(Source records)
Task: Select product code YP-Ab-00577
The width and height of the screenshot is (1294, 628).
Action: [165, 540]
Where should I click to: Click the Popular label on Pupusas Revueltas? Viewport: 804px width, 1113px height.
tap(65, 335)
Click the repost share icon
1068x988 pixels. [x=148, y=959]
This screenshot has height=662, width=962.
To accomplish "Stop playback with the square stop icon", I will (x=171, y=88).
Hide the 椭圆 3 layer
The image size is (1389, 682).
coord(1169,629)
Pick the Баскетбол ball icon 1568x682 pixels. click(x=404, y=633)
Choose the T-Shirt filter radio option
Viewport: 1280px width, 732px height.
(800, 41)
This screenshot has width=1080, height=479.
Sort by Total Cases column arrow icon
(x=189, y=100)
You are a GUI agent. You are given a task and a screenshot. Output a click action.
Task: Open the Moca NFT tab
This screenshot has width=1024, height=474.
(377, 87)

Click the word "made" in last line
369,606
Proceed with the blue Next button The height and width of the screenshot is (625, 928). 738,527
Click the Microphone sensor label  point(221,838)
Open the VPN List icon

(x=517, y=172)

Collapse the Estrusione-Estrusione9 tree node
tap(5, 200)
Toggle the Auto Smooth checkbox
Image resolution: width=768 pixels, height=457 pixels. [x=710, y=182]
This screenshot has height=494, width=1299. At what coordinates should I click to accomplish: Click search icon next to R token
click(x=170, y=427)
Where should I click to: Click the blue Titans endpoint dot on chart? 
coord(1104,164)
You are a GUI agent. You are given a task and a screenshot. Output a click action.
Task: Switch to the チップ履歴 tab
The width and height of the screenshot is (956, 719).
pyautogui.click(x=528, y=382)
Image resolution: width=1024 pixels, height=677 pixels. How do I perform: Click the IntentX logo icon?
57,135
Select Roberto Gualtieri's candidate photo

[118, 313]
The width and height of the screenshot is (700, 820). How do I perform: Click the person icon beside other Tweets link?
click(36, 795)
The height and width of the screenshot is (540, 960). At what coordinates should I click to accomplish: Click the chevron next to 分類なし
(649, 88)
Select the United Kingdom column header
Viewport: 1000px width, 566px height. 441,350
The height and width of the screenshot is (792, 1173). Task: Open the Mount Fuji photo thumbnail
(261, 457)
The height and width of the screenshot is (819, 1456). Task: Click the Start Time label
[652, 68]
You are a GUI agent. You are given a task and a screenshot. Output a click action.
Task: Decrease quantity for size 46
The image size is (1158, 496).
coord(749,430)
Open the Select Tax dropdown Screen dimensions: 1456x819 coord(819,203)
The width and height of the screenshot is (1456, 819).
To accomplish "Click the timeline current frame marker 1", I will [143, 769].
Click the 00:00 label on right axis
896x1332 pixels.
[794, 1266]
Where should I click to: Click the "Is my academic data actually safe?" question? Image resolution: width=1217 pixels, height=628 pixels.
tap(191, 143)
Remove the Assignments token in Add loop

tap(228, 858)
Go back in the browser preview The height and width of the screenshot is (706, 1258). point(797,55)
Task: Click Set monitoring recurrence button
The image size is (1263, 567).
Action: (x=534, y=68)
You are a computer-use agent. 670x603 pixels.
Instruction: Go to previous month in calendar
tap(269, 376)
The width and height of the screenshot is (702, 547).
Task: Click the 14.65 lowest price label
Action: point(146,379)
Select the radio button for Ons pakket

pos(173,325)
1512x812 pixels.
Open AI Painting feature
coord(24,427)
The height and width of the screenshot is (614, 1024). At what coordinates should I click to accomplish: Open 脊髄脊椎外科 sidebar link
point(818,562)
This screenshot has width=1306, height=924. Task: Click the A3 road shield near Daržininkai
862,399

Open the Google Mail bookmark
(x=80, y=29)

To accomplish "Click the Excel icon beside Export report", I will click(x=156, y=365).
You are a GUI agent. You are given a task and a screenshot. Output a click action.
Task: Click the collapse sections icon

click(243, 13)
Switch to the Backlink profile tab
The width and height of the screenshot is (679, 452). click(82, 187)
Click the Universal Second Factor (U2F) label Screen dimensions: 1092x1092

PROBLEM
Copy out the line holding "Switch to the Backlink profile tab" along with all lines after it through the end of the entries, exactly and only these.

ANSWER FOR THIS EXERCISE
Switch to the Backlink profile tab
The width and height of the screenshot is (679, 452). click(82, 187)
Click the Universal Second Factor (U2F) label Screen dimensions: 1092x1092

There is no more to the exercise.